[Exercice]:
Pouvez-vous recopier sans rien changer les lignes ci-dessous, du début des lignes jusqu'à celle qui contient « click(x=34, y=62) », les deux bornes comprises ?

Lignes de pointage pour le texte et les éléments
^^^^^^^^

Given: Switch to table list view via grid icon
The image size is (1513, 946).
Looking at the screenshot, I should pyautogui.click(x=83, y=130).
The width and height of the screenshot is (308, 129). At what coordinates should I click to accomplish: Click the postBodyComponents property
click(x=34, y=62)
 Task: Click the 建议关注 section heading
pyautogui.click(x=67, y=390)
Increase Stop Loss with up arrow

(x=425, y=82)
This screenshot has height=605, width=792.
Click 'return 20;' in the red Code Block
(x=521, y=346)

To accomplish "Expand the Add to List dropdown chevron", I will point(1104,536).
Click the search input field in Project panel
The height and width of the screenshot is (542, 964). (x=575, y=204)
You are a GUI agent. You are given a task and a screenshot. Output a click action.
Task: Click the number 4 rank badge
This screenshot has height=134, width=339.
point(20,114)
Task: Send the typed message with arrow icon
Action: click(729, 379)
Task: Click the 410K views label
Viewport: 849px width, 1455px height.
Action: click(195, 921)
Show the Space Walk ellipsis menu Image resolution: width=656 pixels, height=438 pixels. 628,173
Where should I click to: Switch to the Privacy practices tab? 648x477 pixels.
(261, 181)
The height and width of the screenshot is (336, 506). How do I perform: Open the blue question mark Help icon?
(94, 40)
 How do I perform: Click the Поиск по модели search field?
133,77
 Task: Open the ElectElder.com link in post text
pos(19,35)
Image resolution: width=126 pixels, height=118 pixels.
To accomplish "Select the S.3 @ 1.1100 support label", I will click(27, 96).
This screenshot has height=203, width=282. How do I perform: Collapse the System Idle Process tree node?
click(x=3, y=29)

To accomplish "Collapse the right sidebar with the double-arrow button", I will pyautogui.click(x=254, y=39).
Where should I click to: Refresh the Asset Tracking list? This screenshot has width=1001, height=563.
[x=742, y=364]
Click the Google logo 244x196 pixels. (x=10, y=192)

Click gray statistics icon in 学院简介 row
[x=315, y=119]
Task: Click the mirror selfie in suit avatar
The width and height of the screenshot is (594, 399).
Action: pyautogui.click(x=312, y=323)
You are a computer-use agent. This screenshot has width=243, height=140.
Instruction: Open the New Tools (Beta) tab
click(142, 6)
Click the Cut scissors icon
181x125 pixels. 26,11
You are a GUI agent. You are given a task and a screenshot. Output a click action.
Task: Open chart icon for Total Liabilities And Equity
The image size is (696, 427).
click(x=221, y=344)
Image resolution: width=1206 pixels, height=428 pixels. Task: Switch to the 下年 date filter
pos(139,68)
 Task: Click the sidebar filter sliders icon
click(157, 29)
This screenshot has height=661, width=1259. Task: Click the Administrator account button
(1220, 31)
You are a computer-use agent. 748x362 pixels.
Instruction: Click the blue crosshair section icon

^^^^^^^^

[Exercice corrigé]:
Given: Switch to table list view via grid icon
The image size is (1513, 946).
Looking at the screenshot, I should pyautogui.click(x=83, y=130).
The width and height of the screenshot is (308, 129). At what coordinates should I click to accomplish: Click the postBodyComponents property
click(x=34, y=62)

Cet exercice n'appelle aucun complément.